久石さんの曲にはもちろん、大規模なコーラス隊の歌声にずっと鳥肌立ってました。感動をありがとうございます。

追記の番組情報は何よりうれしい情報でありがたいです!
Posted by Ita at 2008年08月07日 22:45
Itaさん、こんばんは。ご感想を直接コメント頂けて嬉しいです!練習の時からオーケストラや合唱団はレベルの高い演奏だったので、アマチュアのコーラス隊が雰囲気をぶち壊したらどうしようかとドキドキものでした。楽しんで頂けて何よりです。

合唱席からは音楽も舞台も、全体がどうなってたのが全然わからなかったので、私もテレビ放送が待ち遠しいです。
Posted by 銀の匙 at 2008年08月08日 00:58
お天気はあいにくでしたが、ステキなコンサートみたいで、テレビ放映されるのが楽しみです。
Posted by wata at 2008年08月08日 01:13
こんばんは。
私も公募コーラスに参加していた者です!
貴重な体験でしたね。
私は何故か魔女の宅急便で泣きそうになってましたw
また皆様とこういう機会があったらいいなぁ。
Posted by sodapop at 2008年08月08日 22:28
wataさん、こんばんは。
コンサート自体は2時間あったのですが、放送は45分間だそうです。私ならどこを採用するか迷うだろうなー!と思います…。ホント、名曲揃いですよ。お楽しみに。
Posted by 銀の匙 at 2008年08月11日 23:57
sodapopさん
こんばんは。男性パートの方は人数が少なくて大変でしたね。最後に一部屋に集合したとき、「えっ!こんなに少なかったの??」(の割には存在感があった、って事なんですけど)と、女性陣は皆驚いてましたよ。

魔女の宅急便も泣けましたね〜。タンバリンがとっても良かったです。

たった4日間の出会いでしたけど、和気藹々で楽しかったですね。楽しい時間をありがとうございました。
Posted by 銀の匙 at 2008年08月12日 00:18
はじめまして。
僕も公募コーラスに参加していました!

数少ない男性陣の一人です(笑)。
男性は全体で45名、それがテノール(僕はテノールでした)とバスに分かれて、更に上手側と下手側に分かれたので、実質片側にパートとしては10名位しかいなくて、結構寂しいものがありましたが(苦笑)、コンサートは凄く良かったですよね〜。

女性陣は一回目の練習の時からも圧倒的に数が多かったのと、既に結構まとまっていて(慣れている人が多かったからかな?)、譜面が届いたのがギリギリなのに凄いなぁと思いましたよ。

本当に参加できて良かったです(^-^
Posted by タンタン2008 at 2008年08月13日 00:25
タンタンさん、こんばんは。
貴重な(?)テノール、お疲れ様でした。男声だけの箇所、大変だったですね。でもしっかり聞こえましたよ!

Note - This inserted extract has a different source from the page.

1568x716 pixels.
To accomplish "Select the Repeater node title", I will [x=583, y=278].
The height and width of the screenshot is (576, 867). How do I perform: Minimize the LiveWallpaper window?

女声は先生からバランスを考えて歌ってと注意された直後はボリュームが下がるんですけど、のど元過ぎるとまた大声だしちゃって…スミマセン。
女声の方は合唱経験豊富な猛者が多かったですね。競争率が高かったからでしょうか。私はあまり自信なかったので、カラオケ屋さんで闇練しました(笑)

正味4日でしたが、得難い体験でしたね。この企画を実現してくださった皆さん、当日ご一緒させて頂いた皆さんに感謝、感謝です!
Posted by 銀の匙 at 2008年08月14日 00:35
先日、テレビ放映みました。
インタビューなどもあるので、コンサート自体の映像は45分よりさらに短かったですね。

でも、コーラスや演奏者の数が多く、客席の間で演奏するマーチングバンドなど、会場内にいた人には迫力のコンサートだったろうな、すごい〜とテレビからも感じました。


公募コーラスの人たちも何度か映りましたが、銀の匙さんは映ってました?
Posted by wata at 2008年09月04日 03:09
wataさんすみません、せっかくコメントくださってたのに…。
テレビが見られなかったため、いつかDVD出してくれないかなーと希望しております。